衆議院本会議における議員の発言に関する質疑について

【記者】
 立憲民主党の階猛議員が、19日の衆議院本会議で侮辱罪を厳罰化する刑法改正案の反対討論の際、「『細田議長が女性をもてあそんでいる。』と言い放ったら処罰されるのか。」と述べたことに対し、自民党からは、「品位を欠くのではないか。」との批判が上がっています。立憲民主党は「飽くまで法案の問題点を指摘するための例示だ。」と反論していますが、階議員の発言は、国会での発言として適当であったかどうか、大臣のお考えをお聞かせください。

【大臣】
 国会における議員の発言の当否などについては、法務大臣としてお答えする立場にはありません。

難民不認定処分の取消訴訟(札幌高裁判決)に関する質疑について

【記者】
 トルコ出身のクルド人男性が難民不認定処分の取消しを求めた訴訟の控訴審で、札幌高裁が20日の判決で札幌入管の不認定処分を取り消しました。この判決に関する大臣の受け止めと、上告するかどうかなど今後の対応についてお聞かせください。
 また、弁護団によると、クルド人難民は日本では一人も難民認定されていないそうですが、事実関係を教えていただけたらと思います。

【大臣】
 お尋ねの判決があったことは承知しています。
 裁判所の判断に対する所感を述べることは差し控えますが、上告も含め、今後の対応については、判決の内容を十分に精査し、適切に対応してまいります。
 入管庁の統計は国籍・地域ごとに集計しており、特定の人種ごとの統計はとっていません。
 難民の認定は、特定の国籍を有し、又は特定の民族に属することのみに基づいて判断しているものではありません。飽くまでも申請者ごとにその申請内容を審査した上で、難民条約の定義に基づき、難民と認定すべき者かどうかを個別に判断するものです。
 難民認定者数は、このようにして個別に判断された結果の積み重ねです。
 なお、難民と認定できない場合であっても、人道上の配慮が必要と認められる場合には、我が国への在留を許可しており、トルコ国籍を有する難民認定申請者については、平成29年から令和3年までの5年間では、45人について、人道上の配慮が必要と認められるとして在留を許可しています。

【記者】
 今の関連で誤魔化さないでいただきたいのですが、クルド人難民認定を、日本政府は一度もこれまでしたことがありません。これは常識ですのではっきり答えていただきたいと思います。これまでの訴訟で、判決でクルド人の難民認定該当性が認められ、不認定処分が取り消されたという事例がありました。しかしその時も、法務大臣が再び不認定にしてきたという非情な過去がありました。これまで他の裁判でも、難民認定性を認めたにもかかわらず認めなかったという事案が、ネパール2件、スリランカ・タミル1件、アフガン1件、クルド1件、トータル5例あります。これは訴訟では勝っても、その後も難民認定せず、ただし人道配慮に基づく在特許可を与え、訴訟するなというやり方を繰り返してきました。今回再びこれが出たわけですが、これまでの大臣の判断のように、再び高裁判決が出てもクルド人の難民としてこれを認めないつもりでしょうか。2019年1月、入管が通知を出しています。スリランカのタミル人の判決でも法務大臣に難民認定を義務付ける判決が出ています。こういったこれまでを踏まえ、更に踏み込んだ法務省の判断が注目されますが、いかがでしょうか。

**与えられたデータ**:
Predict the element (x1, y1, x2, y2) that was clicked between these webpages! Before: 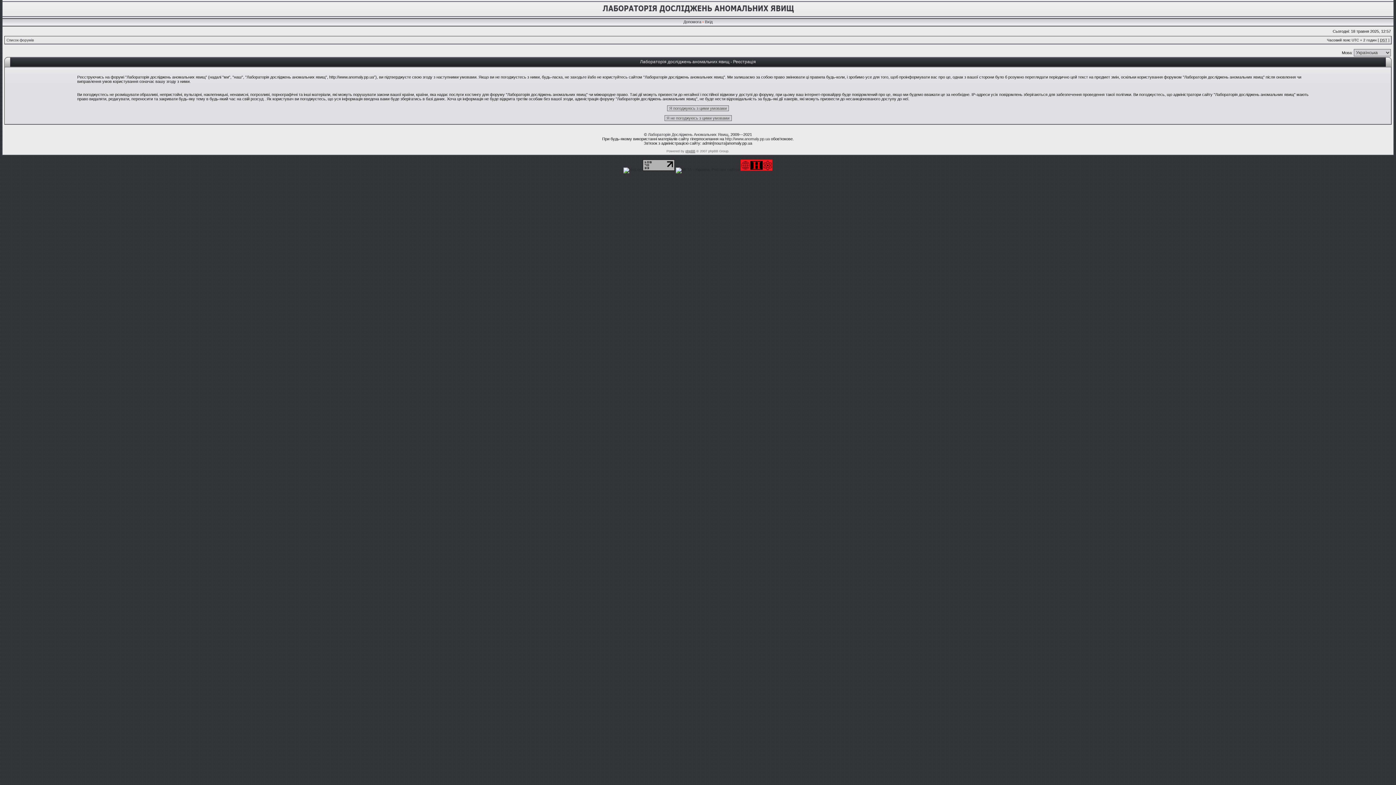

**練習のねらい**:
ページ本文の「入管庁の統計は国籍・地域ごとに集計しており、特定の人種ごとの統計はとっていません。」という一文を英語に訳してください。

**正しい出力**:
The Immigration Services Agency compiles its statistics by nationality and region, and does not keep statistics by specific race.